> Task instructions
Reproduce word for word, from the entries below, the line with "The width and height of the screenshot is (1019, 643).", the line with "Given: Open the Admin breadcrumb link", and every line between them, and nothing more.

> Saved entries
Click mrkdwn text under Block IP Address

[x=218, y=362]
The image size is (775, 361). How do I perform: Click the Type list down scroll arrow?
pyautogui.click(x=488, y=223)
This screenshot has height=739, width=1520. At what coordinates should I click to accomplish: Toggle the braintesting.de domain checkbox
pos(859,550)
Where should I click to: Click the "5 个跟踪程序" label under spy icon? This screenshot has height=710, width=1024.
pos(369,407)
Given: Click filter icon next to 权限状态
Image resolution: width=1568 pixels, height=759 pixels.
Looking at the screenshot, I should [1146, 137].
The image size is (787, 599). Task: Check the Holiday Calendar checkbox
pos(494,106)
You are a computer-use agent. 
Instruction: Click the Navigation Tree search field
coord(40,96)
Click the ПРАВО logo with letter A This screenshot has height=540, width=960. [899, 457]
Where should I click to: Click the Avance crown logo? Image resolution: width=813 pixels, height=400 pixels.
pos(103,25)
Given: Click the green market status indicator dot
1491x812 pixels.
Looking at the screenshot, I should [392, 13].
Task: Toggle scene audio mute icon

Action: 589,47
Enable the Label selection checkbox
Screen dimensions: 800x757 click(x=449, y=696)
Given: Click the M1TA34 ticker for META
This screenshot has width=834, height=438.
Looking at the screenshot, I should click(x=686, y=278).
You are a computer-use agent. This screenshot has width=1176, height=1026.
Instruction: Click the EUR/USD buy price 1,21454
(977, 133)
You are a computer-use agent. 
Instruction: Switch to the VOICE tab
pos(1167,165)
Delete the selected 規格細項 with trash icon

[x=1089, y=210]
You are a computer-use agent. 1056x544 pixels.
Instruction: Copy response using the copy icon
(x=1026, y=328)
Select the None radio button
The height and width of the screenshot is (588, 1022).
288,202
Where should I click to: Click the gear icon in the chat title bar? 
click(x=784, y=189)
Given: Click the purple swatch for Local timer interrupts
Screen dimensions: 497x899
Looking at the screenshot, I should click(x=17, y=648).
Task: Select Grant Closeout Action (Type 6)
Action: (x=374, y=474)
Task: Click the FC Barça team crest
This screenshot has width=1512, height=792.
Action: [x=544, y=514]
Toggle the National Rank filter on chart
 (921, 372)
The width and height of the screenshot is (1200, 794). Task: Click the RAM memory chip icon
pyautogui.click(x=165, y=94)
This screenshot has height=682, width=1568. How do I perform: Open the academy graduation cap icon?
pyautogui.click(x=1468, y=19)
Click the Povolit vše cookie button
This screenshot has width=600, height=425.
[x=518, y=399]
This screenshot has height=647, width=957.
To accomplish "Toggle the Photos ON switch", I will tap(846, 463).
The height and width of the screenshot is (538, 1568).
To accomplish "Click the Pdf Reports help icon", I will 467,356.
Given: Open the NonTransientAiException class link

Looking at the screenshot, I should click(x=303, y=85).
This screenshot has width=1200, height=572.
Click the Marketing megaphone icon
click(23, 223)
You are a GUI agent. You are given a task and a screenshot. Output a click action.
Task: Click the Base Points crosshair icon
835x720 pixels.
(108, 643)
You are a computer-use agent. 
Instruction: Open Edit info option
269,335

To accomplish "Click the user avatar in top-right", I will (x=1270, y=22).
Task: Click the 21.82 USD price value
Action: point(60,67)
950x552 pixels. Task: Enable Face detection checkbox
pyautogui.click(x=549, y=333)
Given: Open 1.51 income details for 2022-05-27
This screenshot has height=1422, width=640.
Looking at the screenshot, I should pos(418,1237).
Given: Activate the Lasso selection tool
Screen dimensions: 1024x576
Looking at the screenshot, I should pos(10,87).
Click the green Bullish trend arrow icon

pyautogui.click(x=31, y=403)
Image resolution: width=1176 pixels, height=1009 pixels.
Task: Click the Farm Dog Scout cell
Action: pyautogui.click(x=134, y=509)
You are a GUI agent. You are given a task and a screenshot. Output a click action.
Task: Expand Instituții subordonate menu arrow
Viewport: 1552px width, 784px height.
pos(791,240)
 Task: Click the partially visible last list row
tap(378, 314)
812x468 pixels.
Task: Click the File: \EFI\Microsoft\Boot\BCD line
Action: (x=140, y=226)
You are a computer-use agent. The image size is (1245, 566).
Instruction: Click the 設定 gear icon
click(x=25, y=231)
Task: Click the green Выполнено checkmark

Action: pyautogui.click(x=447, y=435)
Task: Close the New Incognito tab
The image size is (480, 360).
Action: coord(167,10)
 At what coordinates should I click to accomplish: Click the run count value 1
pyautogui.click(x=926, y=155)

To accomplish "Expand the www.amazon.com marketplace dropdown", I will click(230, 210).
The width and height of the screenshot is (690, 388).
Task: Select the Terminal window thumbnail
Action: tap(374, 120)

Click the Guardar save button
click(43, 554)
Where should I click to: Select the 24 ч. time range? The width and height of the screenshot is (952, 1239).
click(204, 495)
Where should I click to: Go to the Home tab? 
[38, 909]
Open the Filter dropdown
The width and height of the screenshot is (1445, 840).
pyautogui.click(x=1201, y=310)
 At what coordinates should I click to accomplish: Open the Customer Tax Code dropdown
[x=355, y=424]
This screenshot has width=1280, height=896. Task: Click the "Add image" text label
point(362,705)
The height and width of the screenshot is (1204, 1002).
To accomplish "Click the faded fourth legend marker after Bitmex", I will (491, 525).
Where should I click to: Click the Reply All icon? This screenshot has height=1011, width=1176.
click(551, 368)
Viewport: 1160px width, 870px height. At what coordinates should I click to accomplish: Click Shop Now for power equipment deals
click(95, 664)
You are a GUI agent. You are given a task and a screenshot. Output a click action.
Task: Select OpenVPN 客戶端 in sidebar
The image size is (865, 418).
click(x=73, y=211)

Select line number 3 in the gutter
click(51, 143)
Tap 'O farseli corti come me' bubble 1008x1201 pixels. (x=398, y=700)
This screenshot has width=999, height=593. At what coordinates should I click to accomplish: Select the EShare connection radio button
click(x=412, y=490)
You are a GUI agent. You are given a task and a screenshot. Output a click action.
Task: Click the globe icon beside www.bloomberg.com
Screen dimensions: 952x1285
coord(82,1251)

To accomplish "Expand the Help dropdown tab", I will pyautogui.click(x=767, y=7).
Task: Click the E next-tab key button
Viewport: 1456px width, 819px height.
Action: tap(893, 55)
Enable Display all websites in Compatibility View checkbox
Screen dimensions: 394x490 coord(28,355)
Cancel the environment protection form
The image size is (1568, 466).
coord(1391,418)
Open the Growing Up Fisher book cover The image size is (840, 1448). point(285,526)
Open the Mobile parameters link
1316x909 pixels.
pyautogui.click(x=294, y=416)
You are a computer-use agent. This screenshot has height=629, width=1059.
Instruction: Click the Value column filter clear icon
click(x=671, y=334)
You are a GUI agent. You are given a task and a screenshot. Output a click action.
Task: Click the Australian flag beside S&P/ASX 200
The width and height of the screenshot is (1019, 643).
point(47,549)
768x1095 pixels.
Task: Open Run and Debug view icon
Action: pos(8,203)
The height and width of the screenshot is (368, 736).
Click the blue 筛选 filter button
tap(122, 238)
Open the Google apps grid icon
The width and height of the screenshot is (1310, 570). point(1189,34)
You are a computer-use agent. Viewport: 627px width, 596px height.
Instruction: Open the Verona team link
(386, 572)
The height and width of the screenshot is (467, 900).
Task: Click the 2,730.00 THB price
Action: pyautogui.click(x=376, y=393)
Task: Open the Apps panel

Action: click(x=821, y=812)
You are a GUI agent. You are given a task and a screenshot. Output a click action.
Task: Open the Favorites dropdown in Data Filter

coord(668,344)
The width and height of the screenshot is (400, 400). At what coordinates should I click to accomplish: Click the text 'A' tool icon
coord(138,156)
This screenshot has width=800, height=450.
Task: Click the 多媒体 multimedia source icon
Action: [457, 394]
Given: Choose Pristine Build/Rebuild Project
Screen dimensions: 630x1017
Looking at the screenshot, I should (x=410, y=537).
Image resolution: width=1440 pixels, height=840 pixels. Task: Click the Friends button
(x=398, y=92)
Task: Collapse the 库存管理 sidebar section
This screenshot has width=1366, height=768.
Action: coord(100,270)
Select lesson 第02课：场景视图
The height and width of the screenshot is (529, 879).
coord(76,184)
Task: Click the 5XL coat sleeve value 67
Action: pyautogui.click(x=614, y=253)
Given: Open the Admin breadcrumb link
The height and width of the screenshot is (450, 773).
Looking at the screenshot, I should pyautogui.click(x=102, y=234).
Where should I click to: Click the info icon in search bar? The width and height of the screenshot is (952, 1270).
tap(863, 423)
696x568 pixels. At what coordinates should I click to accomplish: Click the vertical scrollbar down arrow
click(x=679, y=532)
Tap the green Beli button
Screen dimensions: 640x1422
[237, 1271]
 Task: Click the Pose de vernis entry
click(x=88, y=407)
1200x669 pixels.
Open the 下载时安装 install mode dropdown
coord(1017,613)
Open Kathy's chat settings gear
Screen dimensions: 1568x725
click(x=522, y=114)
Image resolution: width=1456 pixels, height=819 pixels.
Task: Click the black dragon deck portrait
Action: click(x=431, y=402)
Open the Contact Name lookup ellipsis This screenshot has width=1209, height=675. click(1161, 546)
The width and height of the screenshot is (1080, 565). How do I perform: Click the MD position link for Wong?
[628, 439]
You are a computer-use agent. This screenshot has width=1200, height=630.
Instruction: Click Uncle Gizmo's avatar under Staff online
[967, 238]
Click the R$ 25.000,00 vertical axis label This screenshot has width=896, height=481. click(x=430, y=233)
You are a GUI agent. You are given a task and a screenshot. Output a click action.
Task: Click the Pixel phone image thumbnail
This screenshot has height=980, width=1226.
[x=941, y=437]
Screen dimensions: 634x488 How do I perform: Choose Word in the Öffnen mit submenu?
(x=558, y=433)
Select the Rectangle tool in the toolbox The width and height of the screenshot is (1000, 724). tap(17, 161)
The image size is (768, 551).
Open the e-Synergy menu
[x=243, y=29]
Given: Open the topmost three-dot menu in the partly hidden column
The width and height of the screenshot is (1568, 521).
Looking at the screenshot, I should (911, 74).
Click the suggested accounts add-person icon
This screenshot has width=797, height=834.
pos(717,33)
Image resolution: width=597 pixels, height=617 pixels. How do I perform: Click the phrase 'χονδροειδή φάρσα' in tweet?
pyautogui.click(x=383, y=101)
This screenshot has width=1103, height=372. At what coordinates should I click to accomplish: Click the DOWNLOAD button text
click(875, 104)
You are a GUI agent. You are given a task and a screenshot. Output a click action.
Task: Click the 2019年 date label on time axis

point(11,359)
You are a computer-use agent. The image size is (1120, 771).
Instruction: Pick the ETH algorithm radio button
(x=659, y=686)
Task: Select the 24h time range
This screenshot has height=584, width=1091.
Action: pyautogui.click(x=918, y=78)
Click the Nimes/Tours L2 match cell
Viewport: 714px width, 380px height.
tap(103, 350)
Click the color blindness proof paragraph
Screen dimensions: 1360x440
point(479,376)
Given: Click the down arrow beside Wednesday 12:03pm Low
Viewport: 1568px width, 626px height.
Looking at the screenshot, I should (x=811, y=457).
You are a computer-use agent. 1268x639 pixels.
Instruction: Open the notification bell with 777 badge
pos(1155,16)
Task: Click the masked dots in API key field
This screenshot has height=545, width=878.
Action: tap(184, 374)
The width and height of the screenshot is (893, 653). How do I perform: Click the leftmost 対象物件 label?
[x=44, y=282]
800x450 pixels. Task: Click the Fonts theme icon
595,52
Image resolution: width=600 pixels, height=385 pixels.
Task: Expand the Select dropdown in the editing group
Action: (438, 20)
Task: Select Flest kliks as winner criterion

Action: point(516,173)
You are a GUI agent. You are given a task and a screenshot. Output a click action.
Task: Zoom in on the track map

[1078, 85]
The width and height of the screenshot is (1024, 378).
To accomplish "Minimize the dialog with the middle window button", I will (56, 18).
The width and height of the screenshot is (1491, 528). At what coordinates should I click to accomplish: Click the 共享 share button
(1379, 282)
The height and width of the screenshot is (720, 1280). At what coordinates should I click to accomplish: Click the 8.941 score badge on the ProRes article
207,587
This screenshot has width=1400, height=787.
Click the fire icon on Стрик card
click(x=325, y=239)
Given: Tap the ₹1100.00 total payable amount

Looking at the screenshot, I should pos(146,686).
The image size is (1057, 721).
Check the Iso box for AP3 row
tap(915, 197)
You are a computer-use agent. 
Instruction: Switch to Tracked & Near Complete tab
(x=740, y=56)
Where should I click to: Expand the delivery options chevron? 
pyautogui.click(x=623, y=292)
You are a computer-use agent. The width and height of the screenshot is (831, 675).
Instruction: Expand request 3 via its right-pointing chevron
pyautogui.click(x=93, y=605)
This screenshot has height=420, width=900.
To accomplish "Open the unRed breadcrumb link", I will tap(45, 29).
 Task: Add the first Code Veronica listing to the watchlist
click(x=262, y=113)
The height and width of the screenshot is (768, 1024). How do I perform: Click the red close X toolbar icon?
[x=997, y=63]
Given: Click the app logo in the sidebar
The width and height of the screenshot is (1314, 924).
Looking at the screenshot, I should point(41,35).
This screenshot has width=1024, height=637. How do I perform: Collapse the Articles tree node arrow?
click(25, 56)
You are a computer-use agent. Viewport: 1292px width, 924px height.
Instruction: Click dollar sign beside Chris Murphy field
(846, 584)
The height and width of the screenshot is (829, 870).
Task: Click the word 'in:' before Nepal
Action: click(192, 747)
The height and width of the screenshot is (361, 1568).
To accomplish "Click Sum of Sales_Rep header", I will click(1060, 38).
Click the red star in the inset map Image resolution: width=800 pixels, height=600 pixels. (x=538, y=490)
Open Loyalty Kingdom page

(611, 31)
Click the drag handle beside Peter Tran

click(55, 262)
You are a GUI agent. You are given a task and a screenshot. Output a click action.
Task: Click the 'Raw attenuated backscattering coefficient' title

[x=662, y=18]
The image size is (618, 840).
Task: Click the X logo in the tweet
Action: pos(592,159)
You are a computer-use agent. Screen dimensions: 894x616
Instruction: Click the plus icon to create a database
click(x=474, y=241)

> Output for this exercise
The width and height of the screenshot is (1019, 643).
point(47,549)
768x1095 pixels.
Task: Open Run and Debug view icon
Action: pos(8,203)
The height and width of the screenshot is (368, 736).
Click the blue 筛选 filter button
tap(122, 238)
Open the Google apps grid icon
The width and height of the screenshot is (1310, 570). point(1189,34)
You are a computer-use agent. Viewport: 627px width, 596px height.
Instruction: Open the Verona team link
(386, 572)
The height and width of the screenshot is (467, 900).
Task: Click the 2,730.00 THB price
Action: pyautogui.click(x=376, y=393)
Task: Open the Apps panel

Action: click(x=821, y=812)
You are a GUI agent. You are given a task and a screenshot. Output a click action.
Task: Open the Favorites dropdown in Data Filter

coord(668,344)
The width and height of the screenshot is (400, 400). At what coordinates should I click to accomplish: Click the text 'A' tool icon
coord(138,156)
This screenshot has width=800, height=450.
Task: Click the 多媒体 multimedia source icon
Action: [457, 394]
Given: Choose Pristine Build/Rebuild Project
Screen dimensions: 630x1017
Looking at the screenshot, I should (x=410, y=537).
Image resolution: width=1440 pixels, height=840 pixels. Task: Click the Friends button
(x=398, y=92)
Task: Collapse the 库存管理 sidebar section
This screenshot has width=1366, height=768.
Action: coord(100,270)
Select lesson 第02课：场景视图
The height and width of the screenshot is (529, 879).
coord(76,184)
Task: Click the 5XL coat sleeve value 67
Action: pyautogui.click(x=614, y=253)
Given: Open the Admin breadcrumb link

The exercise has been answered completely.